### Your task
Look through the material below and copy every line containing the word "computer".

· · ·

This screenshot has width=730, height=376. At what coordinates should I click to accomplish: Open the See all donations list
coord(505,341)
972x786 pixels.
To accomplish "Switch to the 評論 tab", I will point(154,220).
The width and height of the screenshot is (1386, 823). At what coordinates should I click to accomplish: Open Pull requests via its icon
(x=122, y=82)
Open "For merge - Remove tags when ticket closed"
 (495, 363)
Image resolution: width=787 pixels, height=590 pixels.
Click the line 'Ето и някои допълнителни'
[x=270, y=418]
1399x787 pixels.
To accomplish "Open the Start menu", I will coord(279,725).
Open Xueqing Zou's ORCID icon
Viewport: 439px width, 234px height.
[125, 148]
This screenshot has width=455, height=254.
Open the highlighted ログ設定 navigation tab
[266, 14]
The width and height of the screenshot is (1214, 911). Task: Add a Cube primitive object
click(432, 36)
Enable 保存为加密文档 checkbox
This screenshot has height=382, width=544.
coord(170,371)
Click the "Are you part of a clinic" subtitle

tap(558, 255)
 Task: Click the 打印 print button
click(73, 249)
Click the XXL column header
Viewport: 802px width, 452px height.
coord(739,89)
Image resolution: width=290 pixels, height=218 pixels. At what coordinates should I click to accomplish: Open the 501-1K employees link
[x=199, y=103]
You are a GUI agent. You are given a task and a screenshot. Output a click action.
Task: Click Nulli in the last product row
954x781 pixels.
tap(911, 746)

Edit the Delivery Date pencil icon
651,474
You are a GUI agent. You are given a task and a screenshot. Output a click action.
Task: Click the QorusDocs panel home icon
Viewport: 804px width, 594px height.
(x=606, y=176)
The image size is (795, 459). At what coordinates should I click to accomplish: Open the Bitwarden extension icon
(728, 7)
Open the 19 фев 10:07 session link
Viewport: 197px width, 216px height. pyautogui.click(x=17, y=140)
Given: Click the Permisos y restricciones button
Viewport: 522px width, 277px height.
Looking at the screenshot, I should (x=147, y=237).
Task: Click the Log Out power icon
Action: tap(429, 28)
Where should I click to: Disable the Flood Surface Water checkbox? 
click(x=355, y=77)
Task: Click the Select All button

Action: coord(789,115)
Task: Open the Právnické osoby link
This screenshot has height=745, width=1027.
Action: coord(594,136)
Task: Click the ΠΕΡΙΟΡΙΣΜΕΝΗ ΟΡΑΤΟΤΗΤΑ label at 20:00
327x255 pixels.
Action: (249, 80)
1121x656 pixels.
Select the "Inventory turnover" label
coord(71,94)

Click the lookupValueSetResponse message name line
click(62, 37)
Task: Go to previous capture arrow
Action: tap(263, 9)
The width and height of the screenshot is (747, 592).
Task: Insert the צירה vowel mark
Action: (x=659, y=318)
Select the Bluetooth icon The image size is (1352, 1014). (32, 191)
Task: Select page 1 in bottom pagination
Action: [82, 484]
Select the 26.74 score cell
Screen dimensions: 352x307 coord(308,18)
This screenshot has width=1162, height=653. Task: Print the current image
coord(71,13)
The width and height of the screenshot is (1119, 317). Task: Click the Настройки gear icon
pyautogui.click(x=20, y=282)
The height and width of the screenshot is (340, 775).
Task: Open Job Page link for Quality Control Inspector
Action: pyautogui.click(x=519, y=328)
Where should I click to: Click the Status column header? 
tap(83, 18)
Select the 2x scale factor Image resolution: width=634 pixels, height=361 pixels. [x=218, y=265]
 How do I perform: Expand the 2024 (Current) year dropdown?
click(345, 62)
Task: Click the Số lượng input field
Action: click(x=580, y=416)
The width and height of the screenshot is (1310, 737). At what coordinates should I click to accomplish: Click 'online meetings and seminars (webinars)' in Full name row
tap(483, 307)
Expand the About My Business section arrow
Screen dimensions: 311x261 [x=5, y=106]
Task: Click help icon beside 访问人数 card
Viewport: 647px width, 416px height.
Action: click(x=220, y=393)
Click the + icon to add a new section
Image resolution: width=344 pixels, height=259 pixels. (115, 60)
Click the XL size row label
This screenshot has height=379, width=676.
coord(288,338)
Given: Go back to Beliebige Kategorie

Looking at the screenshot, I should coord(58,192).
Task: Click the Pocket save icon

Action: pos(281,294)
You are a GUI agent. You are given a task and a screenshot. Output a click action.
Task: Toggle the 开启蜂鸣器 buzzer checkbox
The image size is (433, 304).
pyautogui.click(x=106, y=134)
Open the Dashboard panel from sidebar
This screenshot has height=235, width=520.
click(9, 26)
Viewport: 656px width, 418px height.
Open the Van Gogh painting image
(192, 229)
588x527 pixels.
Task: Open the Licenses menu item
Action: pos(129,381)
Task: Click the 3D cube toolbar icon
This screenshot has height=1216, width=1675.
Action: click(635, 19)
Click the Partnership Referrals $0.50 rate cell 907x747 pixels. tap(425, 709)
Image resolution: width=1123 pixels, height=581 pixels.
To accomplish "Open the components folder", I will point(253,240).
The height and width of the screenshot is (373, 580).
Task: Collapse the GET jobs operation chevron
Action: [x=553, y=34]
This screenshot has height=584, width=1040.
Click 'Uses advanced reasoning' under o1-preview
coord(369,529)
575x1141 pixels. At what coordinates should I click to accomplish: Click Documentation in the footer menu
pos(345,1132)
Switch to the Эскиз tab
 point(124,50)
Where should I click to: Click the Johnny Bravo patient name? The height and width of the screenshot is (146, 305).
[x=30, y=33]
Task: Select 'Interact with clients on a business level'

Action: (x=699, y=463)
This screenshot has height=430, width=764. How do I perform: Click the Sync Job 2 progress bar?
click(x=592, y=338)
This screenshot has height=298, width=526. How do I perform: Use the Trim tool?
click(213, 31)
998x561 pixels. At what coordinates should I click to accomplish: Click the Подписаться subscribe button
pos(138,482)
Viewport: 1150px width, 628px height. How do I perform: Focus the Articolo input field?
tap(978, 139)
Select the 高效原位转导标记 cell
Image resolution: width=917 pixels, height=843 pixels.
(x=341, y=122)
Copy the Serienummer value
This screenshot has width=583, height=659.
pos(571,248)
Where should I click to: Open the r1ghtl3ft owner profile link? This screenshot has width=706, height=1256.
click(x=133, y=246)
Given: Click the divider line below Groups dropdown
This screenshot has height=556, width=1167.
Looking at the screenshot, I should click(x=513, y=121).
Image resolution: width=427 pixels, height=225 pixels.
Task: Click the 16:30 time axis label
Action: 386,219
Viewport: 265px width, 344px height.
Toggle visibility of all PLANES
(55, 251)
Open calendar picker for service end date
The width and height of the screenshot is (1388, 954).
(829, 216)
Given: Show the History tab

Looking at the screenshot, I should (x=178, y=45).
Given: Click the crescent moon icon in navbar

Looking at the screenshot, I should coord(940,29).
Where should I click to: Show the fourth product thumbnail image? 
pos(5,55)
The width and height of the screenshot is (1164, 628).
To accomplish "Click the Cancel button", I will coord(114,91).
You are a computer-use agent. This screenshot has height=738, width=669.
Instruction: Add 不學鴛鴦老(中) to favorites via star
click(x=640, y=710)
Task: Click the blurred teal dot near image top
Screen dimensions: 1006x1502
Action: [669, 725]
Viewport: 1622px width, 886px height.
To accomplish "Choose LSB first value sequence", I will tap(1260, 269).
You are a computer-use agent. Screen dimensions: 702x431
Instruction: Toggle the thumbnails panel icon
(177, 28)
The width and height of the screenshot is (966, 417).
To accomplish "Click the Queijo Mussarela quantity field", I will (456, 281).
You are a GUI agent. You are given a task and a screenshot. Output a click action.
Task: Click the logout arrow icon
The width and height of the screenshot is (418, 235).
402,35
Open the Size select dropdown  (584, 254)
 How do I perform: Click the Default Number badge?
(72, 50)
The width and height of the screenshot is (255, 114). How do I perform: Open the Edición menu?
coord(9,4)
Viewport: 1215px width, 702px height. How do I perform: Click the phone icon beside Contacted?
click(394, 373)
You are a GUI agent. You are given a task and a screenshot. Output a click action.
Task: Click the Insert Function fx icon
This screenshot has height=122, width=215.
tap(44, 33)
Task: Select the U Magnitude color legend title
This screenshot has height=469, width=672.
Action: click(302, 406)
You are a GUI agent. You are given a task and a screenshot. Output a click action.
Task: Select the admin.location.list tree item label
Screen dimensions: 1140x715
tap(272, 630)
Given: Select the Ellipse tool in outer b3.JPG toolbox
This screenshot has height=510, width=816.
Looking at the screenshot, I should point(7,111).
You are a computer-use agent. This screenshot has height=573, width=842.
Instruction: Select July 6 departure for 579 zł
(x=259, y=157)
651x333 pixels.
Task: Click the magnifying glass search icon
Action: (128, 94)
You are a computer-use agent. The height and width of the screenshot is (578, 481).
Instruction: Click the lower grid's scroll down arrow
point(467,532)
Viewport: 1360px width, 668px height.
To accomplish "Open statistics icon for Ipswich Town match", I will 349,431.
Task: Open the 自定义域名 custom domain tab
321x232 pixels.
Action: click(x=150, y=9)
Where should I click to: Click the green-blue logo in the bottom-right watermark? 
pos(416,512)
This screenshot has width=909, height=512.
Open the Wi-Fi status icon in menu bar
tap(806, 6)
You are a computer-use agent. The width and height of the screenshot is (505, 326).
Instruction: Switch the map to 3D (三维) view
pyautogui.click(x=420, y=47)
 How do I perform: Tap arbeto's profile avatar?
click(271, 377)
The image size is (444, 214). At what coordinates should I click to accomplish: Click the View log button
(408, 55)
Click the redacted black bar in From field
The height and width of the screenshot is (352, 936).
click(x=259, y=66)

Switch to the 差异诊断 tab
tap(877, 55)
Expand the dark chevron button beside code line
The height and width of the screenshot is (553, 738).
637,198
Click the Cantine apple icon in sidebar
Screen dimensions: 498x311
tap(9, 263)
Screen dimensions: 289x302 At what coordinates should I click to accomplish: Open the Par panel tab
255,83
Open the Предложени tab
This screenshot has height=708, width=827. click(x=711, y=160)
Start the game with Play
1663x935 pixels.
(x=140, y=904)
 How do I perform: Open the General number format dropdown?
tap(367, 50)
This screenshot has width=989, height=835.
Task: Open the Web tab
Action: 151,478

· · ·

### Solution to this task
You are a computer-use agent. This screenshot has height=738, width=669.
You are a computer-use agent. Screen dimensions: 702x431
You are a computer-use agent. This screenshot has height=573, width=842.
You are a computer-use agent. The height and width of the screenshot is (578, 481).
You are a computer-use agent. The width and height of the screenshot is (505, 326).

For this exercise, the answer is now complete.